Relataré ahora otra de las maneras en que el Señor me bendijo a raíz de toda esta situación. Cuando, por las mañanas, todos salían a sus quehaceres y yo me quedaba a solas con mi madre, después de asearla y colocarla en su sitio “favorito” y como ella no me podía distraer con su charla, descubrí un momento maravilloso, sin prisas, durante el cual el Señor y yo nos comunicábamos como nunca antes lo había hecho.

Poco a poco iba entreviendo que había más de un propósito de Dios en toda esta situación. Estaba la familia, el testimonio, y estábamos todos nosotros aprendiendo a vivir confiando en Dios y dependiendo de Él día a día. Mi paciencia estaba siendo ejercitada y tenía una vida satisfecha. La Marta de antes era absolutamente incapaz de sentir y actuar como ahora lo hacía. Agradecía al Señor, y le daba gloria porque Él era el autor de todo este cambio.

Cuando ahora vuelvo la vista atrás, soy consciente de las muchas bendiciones recibidas durante aquel período, lecciones preciosas que, no solo me facilitaron la existencia entonces, sino que aún hoy son aplicables muy a menudo. El dolor de ver el deterioro continuado de mi madre no me abandonó nunca mientras vivió. El médico me comentó que estos enfermos solían vivir entre 5 y 7 años después de manifestarse la enfermedad, pero mi madre vivió más de 13 años con ella. Yo apenas podía moverla sola, la mayor parte del día no había nadie a quien recurrir y había que asearla, vestirla, moverla, cambiarla de posición, levantarla y acostarla en la cama. Por eso, la doctora me suministraba toda clase de material que me pudiera facilitar el trabajo, envió una enfermera a casa para que me enseñara a curarle las escaras que ya por aquel entonces eran nuestro azote, me facilitó jeringuillas para alimentarla cuando se “olvidó” de tragar la comida. No fue fácil, pero no por lo que se refiere a lo físico. Los inconvenientes físicos eran todos solucionables. Lo difícil era el dolor emocional de ver desaparecer poco a poco a la persona que yo aún recordaba y que no se parecía gran cosa a lo que quedaba de ella. Lo que se veía era una ancianita de pelo muy blanco, un poco encorvada (estaba a punto de cumplir 82 años), incapaz de conocernos, de moverse, de hablar, de comer, de valerse por sí misma. Lo único que no cambió en ella fue la expresión inteligente de sus ojitos claros y su leve sonrisa, mostrando que estaba en paz con el mundo, y sobre todo, con Dios.

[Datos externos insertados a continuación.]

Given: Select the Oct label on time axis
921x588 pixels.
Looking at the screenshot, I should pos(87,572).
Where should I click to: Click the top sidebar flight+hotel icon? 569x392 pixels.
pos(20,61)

No estaría compartiendo estas experiencias aquí si no quisiera ser absolutamente sincera. Mi propósito es que, aunque yo no quede en muy buen lugar al desvelar mis luchas y sentimientos, sí deseo que quede claro aquel principio que navegaba por mi mente cuando supe de las complejidades que la enfermedad entrañaba: que para un cristiano, estas situaciones se pueden vivir en victoria, y no como las viven “los que no tienen esperanza”.

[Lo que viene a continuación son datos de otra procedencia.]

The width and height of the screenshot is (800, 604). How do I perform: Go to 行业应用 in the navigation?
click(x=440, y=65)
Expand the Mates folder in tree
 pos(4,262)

Nunca pasó por mi mente pedirle al Señor que se llevara a mi madre con El. A partir del momento en que renuncié a mi autosuficiencia y acepté la ayuda que Dios me había estado brindando, tuve cada vez más intensamente el convencimiento de que era necesario que yo viviera aquella situación, y me dispuse a sacarle el mayor provecho posible. Daba gracias a Dios por el privilegio que me estaba dando de cuidar a mi madre en esa dura etapa de su vida. Un día, su respiración se hizo fatigosa, se negó a ingerir alimento, y decayó visiblemente. La doctora me dijo que su corazón estaba fallando. Aquella noche sí le pedí al Señor que tuviera misericordia de ella, que no la dejara sufrir más y se la llevara. Su respiración era tan fatigosa que sentía la necesidad de respirar por ella mientras la contemplaba. La noche se me hizo larga. El día siguiente, a mediodía, el Señor se la llevó.

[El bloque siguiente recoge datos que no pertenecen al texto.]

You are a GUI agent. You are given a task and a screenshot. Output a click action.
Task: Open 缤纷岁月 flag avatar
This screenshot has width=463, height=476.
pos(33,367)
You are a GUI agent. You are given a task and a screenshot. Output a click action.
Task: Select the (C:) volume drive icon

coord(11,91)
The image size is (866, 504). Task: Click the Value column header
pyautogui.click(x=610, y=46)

Durante semanas me pareció verla sentada en su sillón, o en su cama. Aún hablaba con ella de vez en cuando; acostumbrada como estaba a que no me respondiera, apenas notaba la diferencia de que ya no estaba físicamente conmigo. En esos momentos, cuando las lágrimas pugnaban por asomar, me venía a la mente el pensamiento de cómo estaría ahora. En la presencia de su Señor, con su mente totalmente lúcida, gozándose y haciendo otra cosa que le gustaba mucho, cantar, y con la certeza de que el Señor le había concedido algo muy especial: seguir enseñando a su torpe hija, incluso durante los peores días de su oscuridad mental... Fue una madre útil hasta el último día de su vida en la tierra.